- About this exercise -
Reproduce the stretch of lines from the one containing "Locate an element on the screen. This" through the one containing "Describe the element at coordinates (628, 82)", both ends included, with no changes.

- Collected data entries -

———

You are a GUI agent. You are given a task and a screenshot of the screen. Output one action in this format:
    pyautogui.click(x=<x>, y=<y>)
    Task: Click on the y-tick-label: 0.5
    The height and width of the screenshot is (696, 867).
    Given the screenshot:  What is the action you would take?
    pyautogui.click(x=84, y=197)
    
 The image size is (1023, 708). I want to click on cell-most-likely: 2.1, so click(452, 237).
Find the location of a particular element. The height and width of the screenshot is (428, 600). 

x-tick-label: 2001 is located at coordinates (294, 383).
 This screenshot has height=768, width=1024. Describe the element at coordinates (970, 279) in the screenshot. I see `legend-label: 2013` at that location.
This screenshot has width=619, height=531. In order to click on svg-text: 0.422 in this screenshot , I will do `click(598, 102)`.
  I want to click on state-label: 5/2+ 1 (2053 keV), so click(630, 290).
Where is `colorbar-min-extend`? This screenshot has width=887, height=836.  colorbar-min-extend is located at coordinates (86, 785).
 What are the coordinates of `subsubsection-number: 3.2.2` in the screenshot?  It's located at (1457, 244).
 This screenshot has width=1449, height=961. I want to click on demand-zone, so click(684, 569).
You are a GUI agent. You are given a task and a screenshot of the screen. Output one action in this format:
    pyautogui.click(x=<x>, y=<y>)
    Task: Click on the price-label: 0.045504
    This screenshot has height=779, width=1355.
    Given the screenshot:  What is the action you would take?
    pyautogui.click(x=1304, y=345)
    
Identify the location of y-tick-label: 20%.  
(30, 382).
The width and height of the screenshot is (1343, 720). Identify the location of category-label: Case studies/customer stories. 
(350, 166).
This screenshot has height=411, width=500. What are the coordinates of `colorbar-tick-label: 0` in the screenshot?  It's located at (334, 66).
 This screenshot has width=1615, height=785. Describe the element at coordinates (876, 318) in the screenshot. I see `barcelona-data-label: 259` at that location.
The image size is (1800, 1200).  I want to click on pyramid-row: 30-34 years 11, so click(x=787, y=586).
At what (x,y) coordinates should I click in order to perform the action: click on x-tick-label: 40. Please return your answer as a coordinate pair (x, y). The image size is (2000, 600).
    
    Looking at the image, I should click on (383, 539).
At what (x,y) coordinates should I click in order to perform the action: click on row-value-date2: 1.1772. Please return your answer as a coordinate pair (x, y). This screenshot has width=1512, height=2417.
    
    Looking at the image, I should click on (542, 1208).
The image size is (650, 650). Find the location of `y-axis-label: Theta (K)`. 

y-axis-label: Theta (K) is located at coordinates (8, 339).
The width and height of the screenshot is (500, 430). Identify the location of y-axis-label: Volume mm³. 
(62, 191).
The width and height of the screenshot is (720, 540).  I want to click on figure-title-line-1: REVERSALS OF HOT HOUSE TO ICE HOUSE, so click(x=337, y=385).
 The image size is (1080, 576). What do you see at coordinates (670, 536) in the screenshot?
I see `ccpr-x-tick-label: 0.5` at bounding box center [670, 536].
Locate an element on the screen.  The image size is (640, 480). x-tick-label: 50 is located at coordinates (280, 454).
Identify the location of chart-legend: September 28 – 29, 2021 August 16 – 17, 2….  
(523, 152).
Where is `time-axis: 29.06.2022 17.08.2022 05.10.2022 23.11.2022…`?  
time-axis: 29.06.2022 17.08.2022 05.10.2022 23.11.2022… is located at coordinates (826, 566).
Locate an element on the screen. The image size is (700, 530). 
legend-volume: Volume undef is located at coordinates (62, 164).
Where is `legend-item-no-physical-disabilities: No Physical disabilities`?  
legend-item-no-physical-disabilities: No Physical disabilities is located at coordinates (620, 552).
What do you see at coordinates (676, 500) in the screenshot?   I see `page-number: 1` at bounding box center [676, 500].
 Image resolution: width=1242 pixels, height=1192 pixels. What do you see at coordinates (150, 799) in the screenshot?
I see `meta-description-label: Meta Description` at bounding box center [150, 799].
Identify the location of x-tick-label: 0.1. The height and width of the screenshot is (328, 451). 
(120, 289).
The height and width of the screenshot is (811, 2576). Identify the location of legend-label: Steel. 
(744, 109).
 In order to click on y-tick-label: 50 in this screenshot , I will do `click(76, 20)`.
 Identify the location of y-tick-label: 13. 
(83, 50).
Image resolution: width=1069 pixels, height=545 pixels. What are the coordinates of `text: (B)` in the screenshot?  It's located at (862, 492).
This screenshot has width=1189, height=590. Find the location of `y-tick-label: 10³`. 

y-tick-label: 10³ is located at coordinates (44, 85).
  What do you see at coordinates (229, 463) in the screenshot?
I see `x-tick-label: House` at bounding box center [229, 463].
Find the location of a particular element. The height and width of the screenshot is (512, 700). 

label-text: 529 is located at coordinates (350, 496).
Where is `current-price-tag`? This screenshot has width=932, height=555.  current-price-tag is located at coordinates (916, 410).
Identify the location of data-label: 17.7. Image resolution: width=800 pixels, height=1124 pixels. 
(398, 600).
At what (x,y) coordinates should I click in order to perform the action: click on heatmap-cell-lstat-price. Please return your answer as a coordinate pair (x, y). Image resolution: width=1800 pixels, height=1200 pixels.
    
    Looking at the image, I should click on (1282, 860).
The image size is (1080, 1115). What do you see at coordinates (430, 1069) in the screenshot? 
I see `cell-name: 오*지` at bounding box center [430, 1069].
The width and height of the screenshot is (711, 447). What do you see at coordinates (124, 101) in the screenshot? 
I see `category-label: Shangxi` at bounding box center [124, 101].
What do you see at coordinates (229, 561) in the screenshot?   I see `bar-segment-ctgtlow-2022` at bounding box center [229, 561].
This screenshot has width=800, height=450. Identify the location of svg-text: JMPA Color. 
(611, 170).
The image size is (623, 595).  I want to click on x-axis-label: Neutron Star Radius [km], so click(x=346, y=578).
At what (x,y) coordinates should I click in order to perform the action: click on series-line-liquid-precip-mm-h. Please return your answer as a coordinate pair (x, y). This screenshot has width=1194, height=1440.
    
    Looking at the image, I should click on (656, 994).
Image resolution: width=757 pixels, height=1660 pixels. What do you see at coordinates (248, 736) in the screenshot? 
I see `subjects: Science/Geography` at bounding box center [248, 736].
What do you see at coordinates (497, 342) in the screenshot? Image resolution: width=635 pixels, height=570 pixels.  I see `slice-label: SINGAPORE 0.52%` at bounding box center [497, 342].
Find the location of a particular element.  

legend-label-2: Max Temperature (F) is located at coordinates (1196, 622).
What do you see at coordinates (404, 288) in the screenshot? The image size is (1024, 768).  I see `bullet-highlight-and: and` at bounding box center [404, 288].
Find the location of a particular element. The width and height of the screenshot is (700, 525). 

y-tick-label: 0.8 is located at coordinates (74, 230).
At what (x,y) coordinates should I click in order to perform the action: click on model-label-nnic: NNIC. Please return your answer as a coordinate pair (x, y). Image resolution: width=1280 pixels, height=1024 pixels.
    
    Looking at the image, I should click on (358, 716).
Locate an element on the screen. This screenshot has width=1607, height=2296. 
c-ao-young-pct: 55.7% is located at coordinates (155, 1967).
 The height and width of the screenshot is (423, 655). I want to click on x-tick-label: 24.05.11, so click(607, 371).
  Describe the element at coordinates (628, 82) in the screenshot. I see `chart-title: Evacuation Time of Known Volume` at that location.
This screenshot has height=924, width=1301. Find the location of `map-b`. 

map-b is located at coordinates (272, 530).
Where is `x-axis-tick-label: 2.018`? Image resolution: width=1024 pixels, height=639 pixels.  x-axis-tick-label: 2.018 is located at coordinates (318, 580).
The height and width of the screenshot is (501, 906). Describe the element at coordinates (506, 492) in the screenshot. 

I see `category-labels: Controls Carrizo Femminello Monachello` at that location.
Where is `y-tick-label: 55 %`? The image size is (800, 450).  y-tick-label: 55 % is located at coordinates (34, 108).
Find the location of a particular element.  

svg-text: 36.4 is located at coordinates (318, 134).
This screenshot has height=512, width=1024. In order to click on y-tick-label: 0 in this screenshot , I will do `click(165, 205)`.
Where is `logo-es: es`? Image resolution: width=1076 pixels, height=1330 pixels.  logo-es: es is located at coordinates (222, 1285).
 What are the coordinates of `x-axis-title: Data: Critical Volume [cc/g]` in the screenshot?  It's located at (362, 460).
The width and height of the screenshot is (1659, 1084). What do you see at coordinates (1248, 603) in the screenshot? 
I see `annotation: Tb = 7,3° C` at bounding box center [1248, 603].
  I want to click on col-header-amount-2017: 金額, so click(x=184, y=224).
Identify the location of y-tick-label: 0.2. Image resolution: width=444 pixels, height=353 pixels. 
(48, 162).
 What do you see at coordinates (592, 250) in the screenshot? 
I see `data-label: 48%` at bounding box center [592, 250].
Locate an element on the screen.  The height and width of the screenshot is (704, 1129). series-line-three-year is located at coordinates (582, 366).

———

- Solution for this exercise -
Locate an element on the screen. This screenshot has width=1607, height=2296. 
c-ao-young-pct: 55.7% is located at coordinates (155, 1967).
 The height and width of the screenshot is (423, 655). I want to click on x-tick-label: 24.05.11, so click(607, 371).
  Describe the element at coordinates (628, 82) in the screenshot. I see `chart-title: Evacuation Time of Known Volume` at that location.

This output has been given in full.